Which lines in the entries below contain the string "axis"? Collect every such line in full, treating uppercase and lowercase as different.

==========

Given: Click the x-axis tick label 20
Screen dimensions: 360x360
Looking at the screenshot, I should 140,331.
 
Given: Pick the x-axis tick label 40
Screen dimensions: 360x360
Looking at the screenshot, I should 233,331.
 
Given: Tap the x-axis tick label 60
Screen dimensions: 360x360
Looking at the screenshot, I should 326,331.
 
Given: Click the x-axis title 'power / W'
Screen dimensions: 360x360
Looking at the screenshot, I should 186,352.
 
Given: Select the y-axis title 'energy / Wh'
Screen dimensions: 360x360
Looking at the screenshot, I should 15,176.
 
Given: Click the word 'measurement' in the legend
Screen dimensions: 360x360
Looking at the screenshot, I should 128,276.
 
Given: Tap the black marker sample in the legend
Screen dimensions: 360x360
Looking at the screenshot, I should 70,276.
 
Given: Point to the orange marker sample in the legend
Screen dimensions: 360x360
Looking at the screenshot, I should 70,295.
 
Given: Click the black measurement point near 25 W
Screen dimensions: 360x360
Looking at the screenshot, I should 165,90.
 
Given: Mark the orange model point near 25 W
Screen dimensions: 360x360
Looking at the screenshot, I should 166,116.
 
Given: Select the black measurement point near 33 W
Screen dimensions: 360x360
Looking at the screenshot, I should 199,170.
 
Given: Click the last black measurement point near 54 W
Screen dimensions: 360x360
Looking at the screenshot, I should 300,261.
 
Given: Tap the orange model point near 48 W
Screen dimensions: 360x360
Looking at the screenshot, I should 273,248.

==========

EXERCISE OUTPUT
Given: Click the x-axis tick label 20
Given: Pick the x-axis tick label 40
Given: Tap the x-axis tick label 60
Given: Click the x-axis title 'power / W'
Given: Select the y-axis title 'energy / Wh'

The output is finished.